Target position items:

* start *

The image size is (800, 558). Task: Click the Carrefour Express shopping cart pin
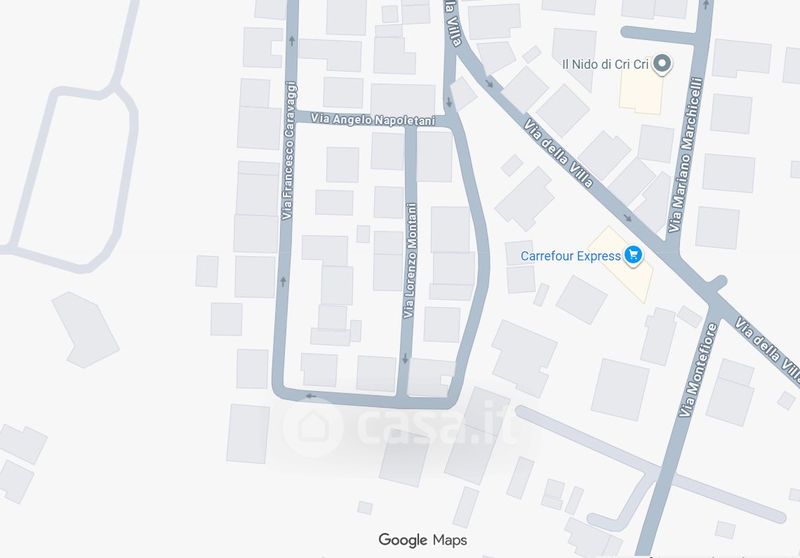pyautogui.click(x=633, y=255)
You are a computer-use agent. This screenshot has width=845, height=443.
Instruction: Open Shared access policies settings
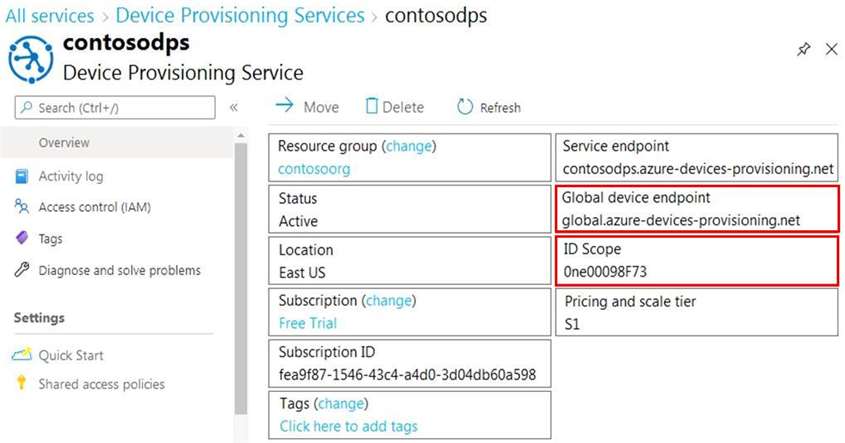pyautogui.click(x=101, y=384)
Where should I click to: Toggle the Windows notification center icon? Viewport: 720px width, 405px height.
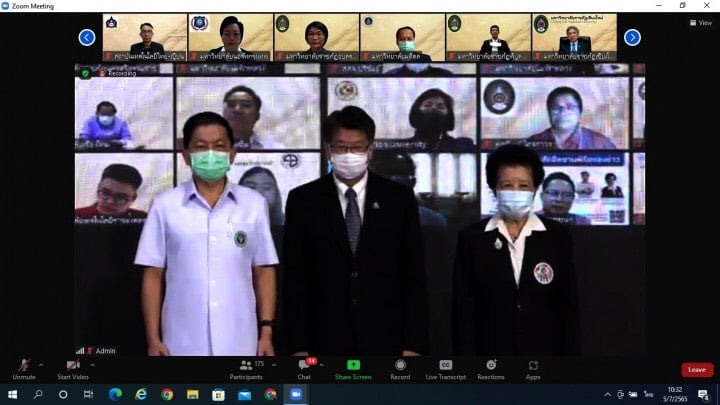pyautogui.click(x=703, y=395)
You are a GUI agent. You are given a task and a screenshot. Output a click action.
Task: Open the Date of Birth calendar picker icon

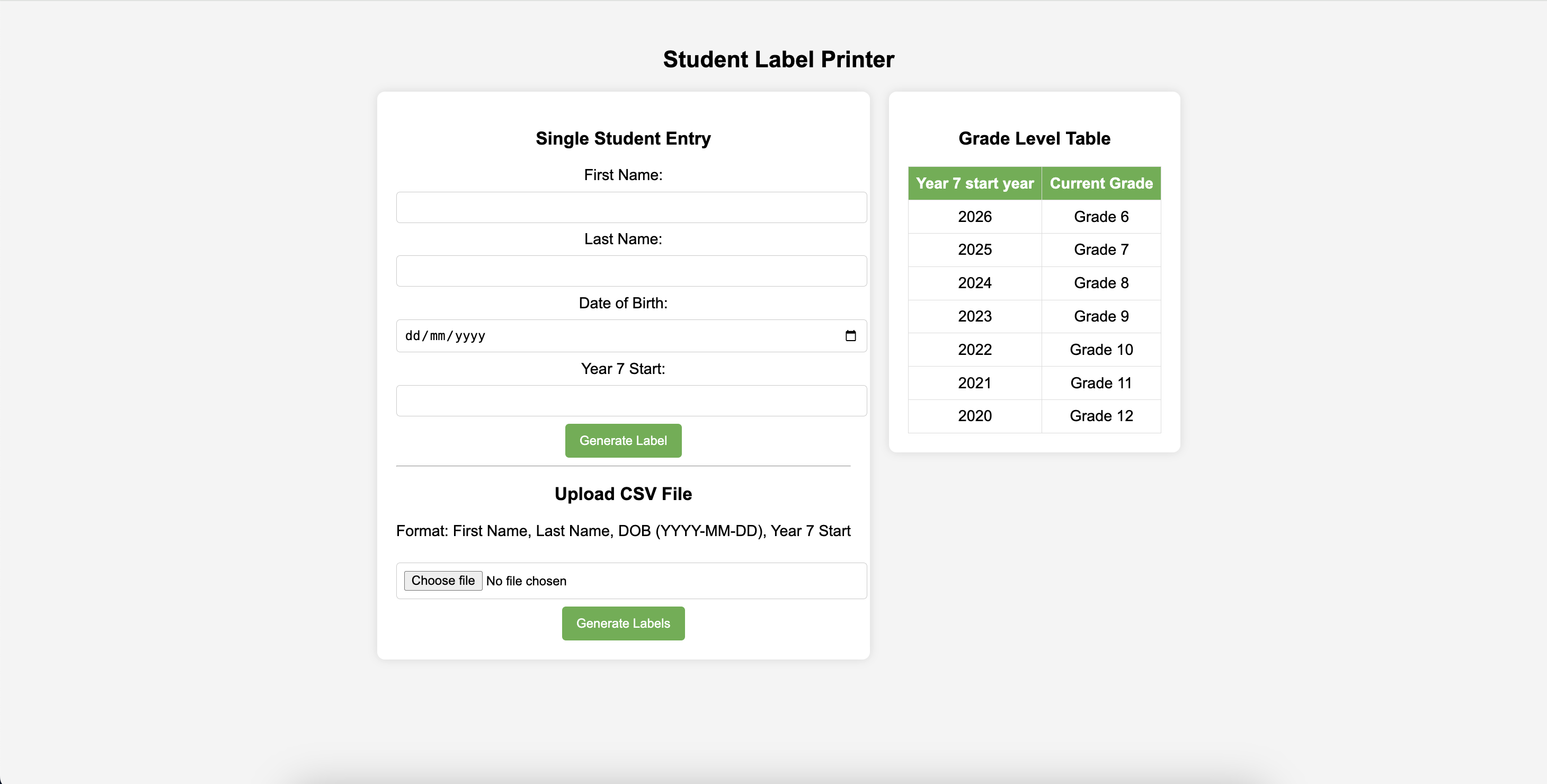pyautogui.click(x=850, y=335)
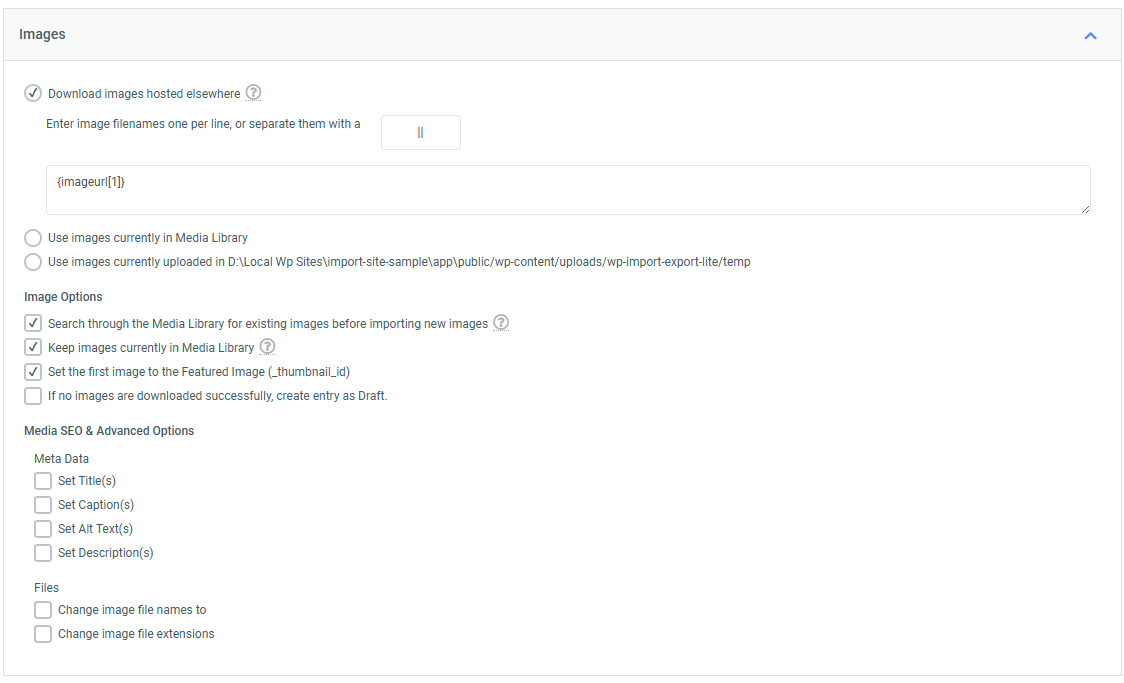
Task: Click help icon next to Search through Media Library
Action: [x=501, y=323]
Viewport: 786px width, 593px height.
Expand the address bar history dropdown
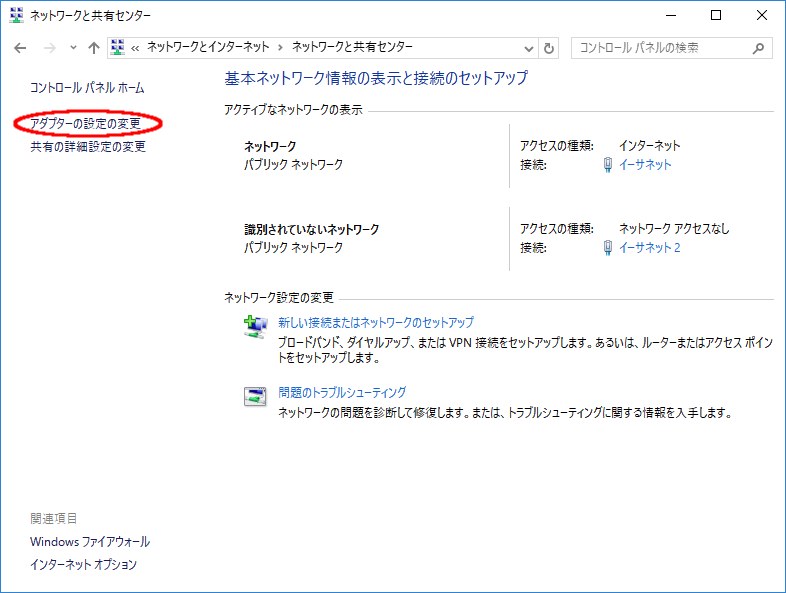529,48
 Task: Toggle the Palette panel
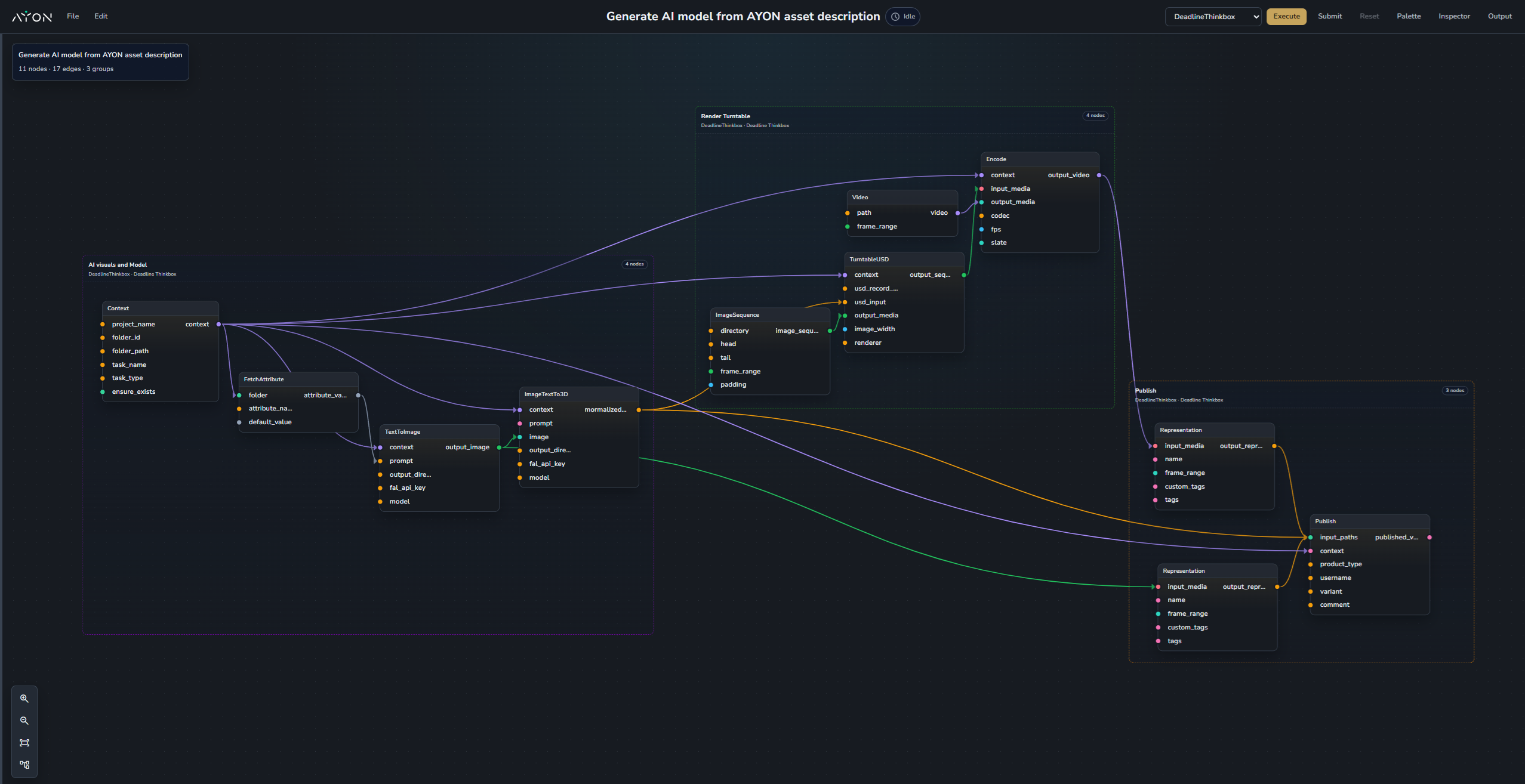1408,17
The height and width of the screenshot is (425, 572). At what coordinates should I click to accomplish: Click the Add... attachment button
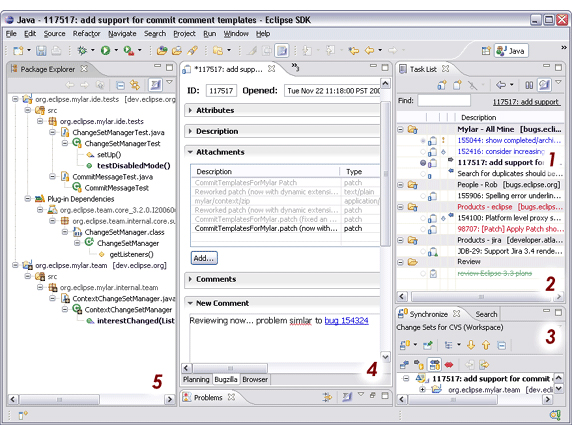click(x=204, y=258)
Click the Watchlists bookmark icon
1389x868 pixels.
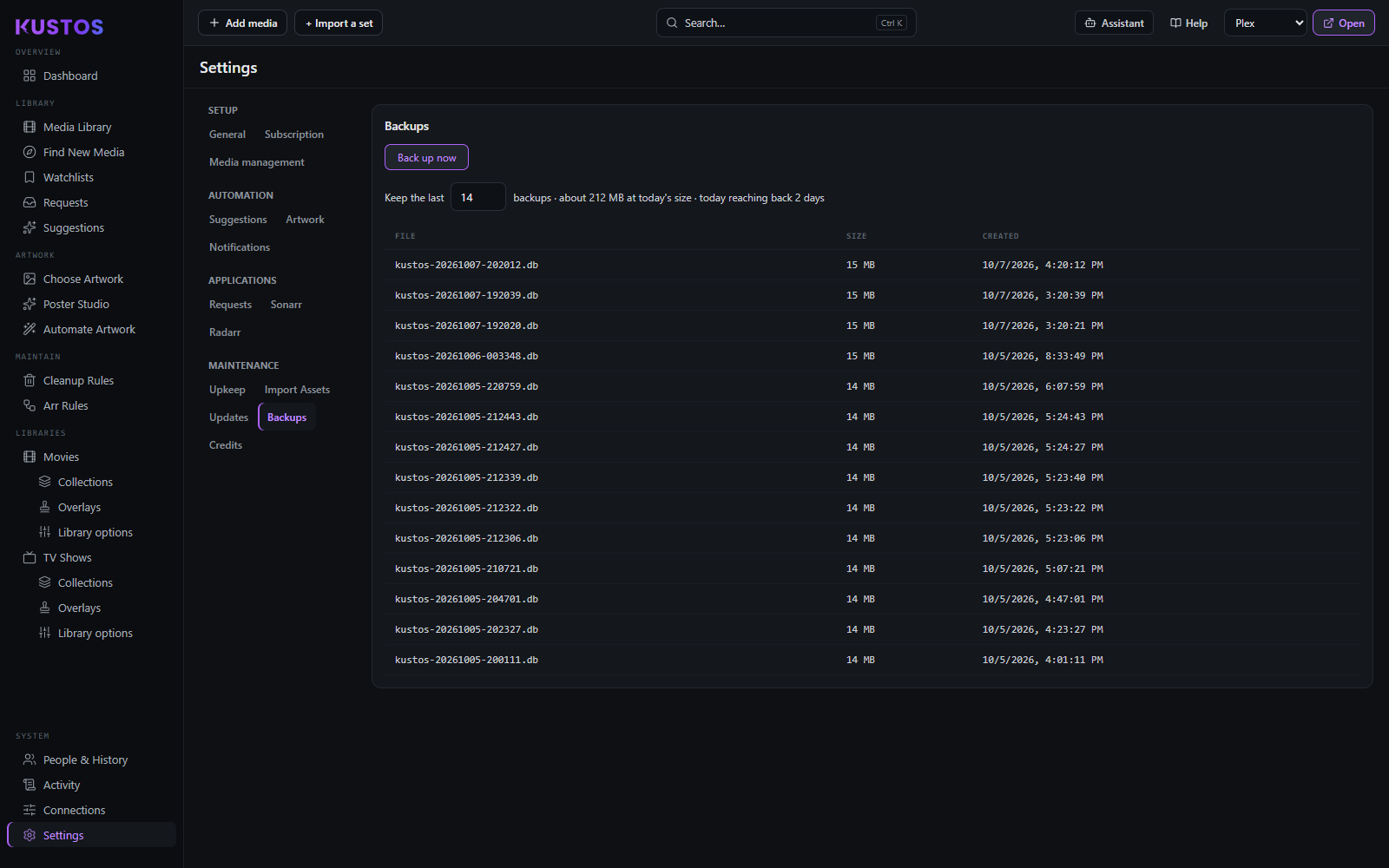30,177
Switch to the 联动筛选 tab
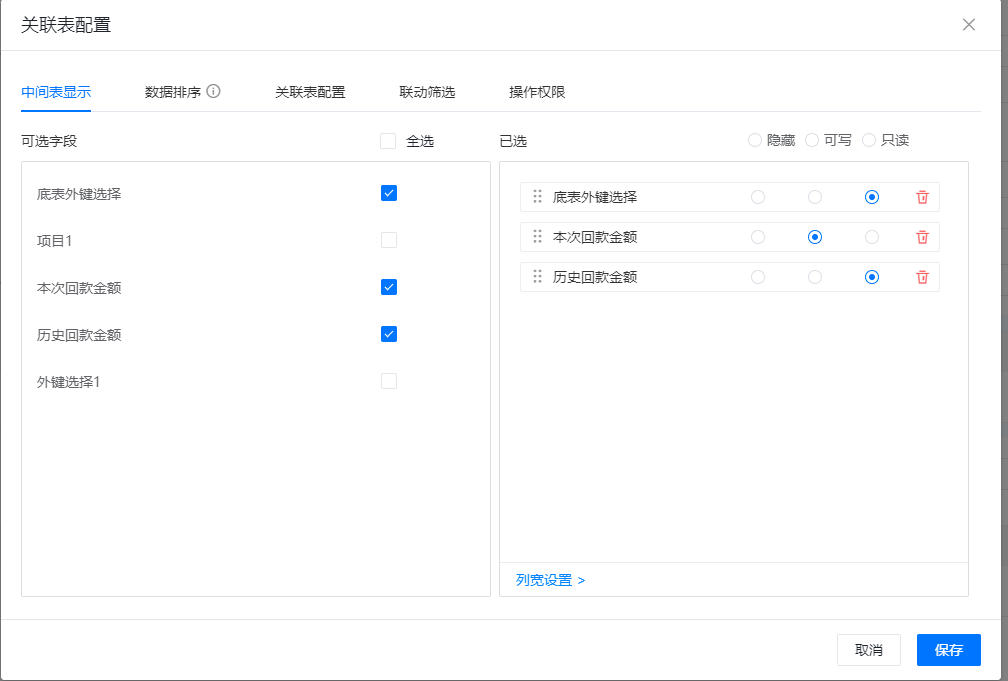The width and height of the screenshot is (1008, 681). [427, 92]
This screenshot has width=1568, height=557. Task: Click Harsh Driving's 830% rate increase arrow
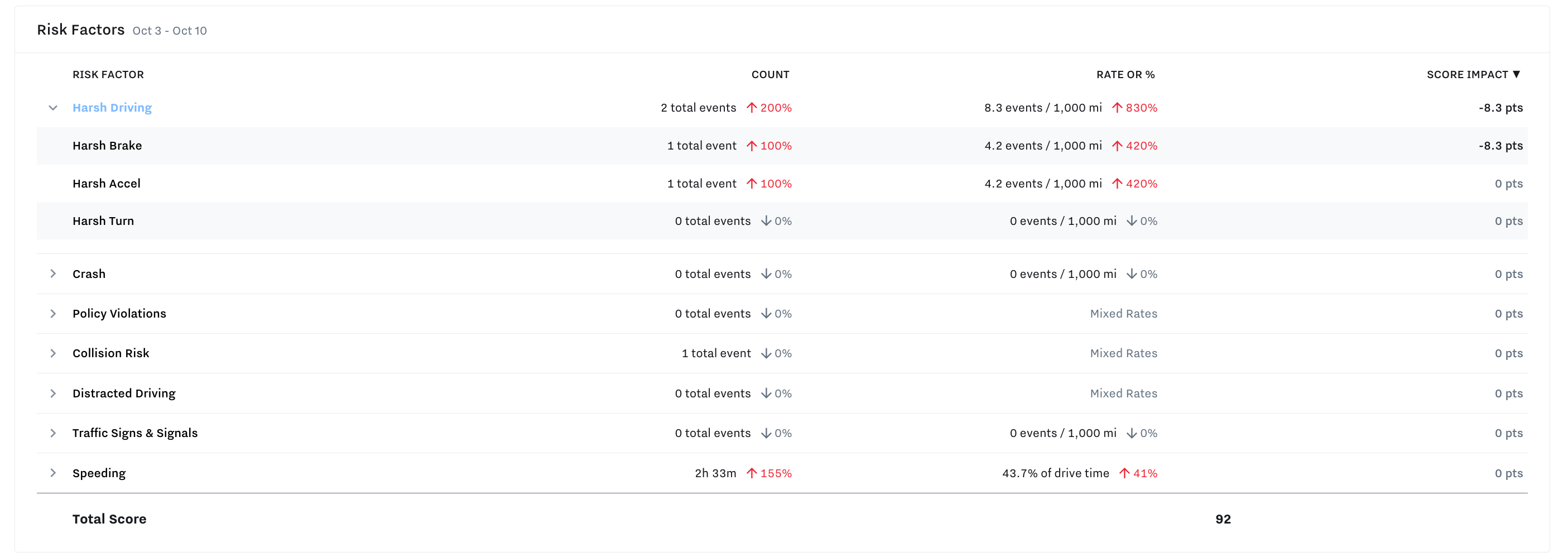click(1117, 108)
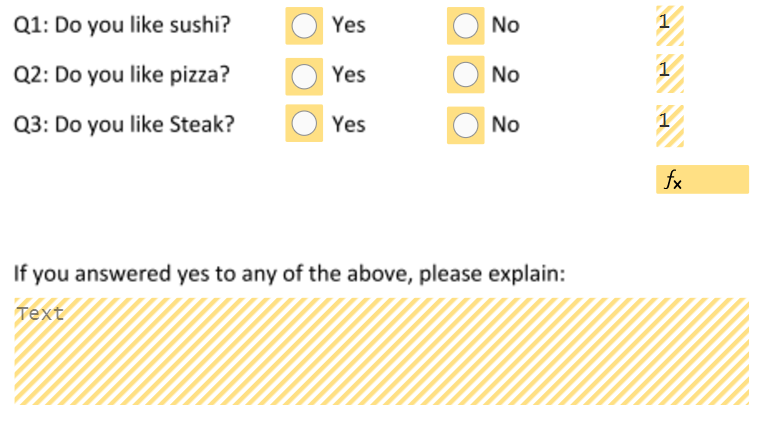Click the fx formula field

pos(702,180)
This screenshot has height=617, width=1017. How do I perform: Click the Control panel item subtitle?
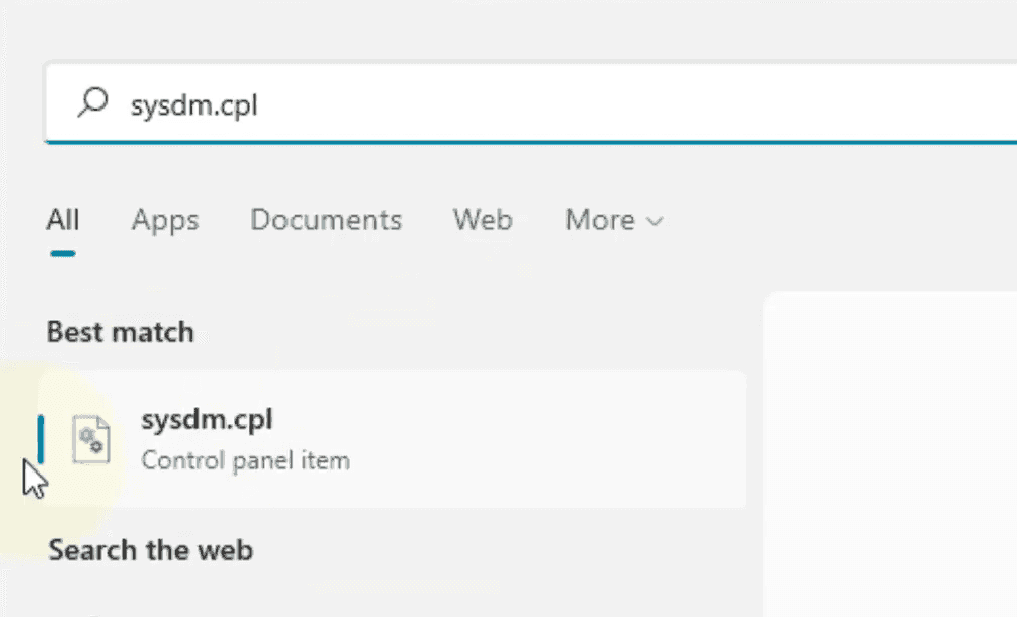point(246,460)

* end *

• What you should do: Print every line of the items above verbatim, omitting the pictures.

• The output:
The image size is (800, 558). Task: Click the Carrefour Express shopping cart pin
pyautogui.click(x=633, y=255)
You are a computer-use agent. This screenshot has width=845, height=443.
Instruction: Open Shared access policies settings
pyautogui.click(x=101, y=384)
Where should I click to: Toggle the Windows notification center icon? Viewport: 720px width, 405px height.
pyautogui.click(x=703, y=395)
You are a GUI agent. You are given a task and a screenshot. Output a click action.
Task: Open the Date of Birth calendar picker icon

pyautogui.click(x=850, y=335)
Task: Click help icon next to Search through Media Library
Action: [x=501, y=323]
Viewport: 786px width, 593px height.
Expand the address bar history dropdown
529,48
 Task: Toggle the Palette panel
1408,17
The height and width of the screenshot is (425, 572). At what coordinates should I click to accomplish: Click the Add... attachment button
click(x=204, y=258)
Click the Watchlists bookmark icon
1389x868 pixels.
30,177
Switch to the 联动筛选 tab
The width and height of the screenshot is (1008, 681). [427, 92]
This screenshot has width=1568, height=557. Task: Click Harsh Driving's 830% rate increase arrow
click(1117, 108)
Click the fx formula field

pos(702,180)
This screenshot has height=617, width=1017. How do I perform: Click the Control panel item subtitle?
point(246,460)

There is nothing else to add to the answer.